\The 2-hour parking limit signs will be coming down soon. And the prospect of parking meters being imposed upon an unwilling downtown by the City of Salem has vanished. Free unlimited parking has become the law of downtown.
Salem’s Downtown Parking District has unlimited, free parking for the first time in decades.
City councilors on Monday voted in favor of adopting an initiative that eliminates parking time-limits and bans the installation of parking meters in the Downtown Parking District.
Salem City Manager Linda Norris said the changes would go into effect immediately.
Today I was happy to see "We Won!" signs in the windows of businesses that supported the successful Stop Parking Meters Downtown citizen initiative.
The dotted box message, "This business pledges to save on-street parking for customers," points to the biggest potential problem facing the new City parking policy: having spaces filled with cars belonging to downtown business owners and their employees.
But a ban on employee parking has been in effect for a long time. The City has been lax in enforcing it. So likely some employees have been moving their cars from block to block every two hours, which isn't that difficult.
The signs being distributed by Stop Parking Meters Downtown leader Carole Smith and her associates are a great idea. They reflect a psychological truth: people are motivated by more than individual self-interest.
We Homo sapiens are social creatures. We want to get along with our fellow humans. We want to do the right thing. But sometimes we need some nudging (a trendy theory).

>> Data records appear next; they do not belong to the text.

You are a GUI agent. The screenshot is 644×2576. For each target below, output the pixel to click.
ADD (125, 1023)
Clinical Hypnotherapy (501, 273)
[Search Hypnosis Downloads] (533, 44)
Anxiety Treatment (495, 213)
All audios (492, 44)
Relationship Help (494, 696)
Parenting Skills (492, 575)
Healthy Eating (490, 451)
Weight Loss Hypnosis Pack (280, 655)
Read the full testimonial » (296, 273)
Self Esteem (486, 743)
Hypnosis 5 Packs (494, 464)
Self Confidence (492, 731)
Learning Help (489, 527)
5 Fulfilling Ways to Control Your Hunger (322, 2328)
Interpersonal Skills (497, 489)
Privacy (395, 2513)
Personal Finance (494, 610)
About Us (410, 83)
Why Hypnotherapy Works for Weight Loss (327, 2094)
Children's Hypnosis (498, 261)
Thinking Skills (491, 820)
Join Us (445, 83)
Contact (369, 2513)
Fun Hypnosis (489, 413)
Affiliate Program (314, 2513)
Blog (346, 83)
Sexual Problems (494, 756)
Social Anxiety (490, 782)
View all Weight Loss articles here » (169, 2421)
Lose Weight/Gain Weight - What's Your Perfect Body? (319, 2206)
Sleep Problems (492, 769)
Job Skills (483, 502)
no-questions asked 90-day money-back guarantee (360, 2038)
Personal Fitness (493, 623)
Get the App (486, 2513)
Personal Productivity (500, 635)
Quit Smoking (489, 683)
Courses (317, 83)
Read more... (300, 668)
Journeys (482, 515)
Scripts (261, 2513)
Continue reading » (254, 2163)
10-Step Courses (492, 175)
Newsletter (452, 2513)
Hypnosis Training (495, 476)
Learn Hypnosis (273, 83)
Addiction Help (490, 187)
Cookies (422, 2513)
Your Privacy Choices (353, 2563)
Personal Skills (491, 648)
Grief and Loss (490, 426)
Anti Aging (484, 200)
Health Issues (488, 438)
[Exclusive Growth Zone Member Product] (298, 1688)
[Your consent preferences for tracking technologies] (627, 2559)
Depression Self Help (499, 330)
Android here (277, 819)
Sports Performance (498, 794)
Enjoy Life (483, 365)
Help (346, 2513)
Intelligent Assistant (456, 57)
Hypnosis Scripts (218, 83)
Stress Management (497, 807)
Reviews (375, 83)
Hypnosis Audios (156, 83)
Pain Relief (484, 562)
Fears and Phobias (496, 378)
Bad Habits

Nudge theory (or Nudge) is a concept in behavioral science, political theory and economics which argues that positive reinforcement and indirect suggestions to try to achieve non-forced compliance can influence the motives, incentives and decision making of groups and individuals alike, at least as effectively – if not more effectively - than direct instruction, legislation, or enforcement.
Moving to free unlimited downtown parking is a fascinating social experiment. I'm optimistic about what the results will be. It feels right for Salem.
I'm well aware that parking meter proponents have their arguments for why automotive access needs to be rationed, restricted, controlled, optimized. But this isn't a deterministic science like Newton's laws of motion.
There should be as much art involved in parking policies as science. Every situation is different. Salem's historic downtown has a history, character, and vibe distinct from any other area in the world. What works in other places may not suit us, and vice versa.
For sure, problems with the new parking policies will arise. The City of Salem, the Stop Parking Meters Downtown folks, and downtown businesses need to work together in a collaborative manner to resolve them.
Here's a fresh off the You Tube "press" video interview with Carole Smith by Dave of DowntownSalemBusinessDistrict.com. Like he and the sign I photographed says, implementing the citizen initiative is a big win for downtown.
KGW television in Portland did a story on "Salem ditches metered and hourly parking." Nice to hear at the end that city councillors are committed to making this policy work.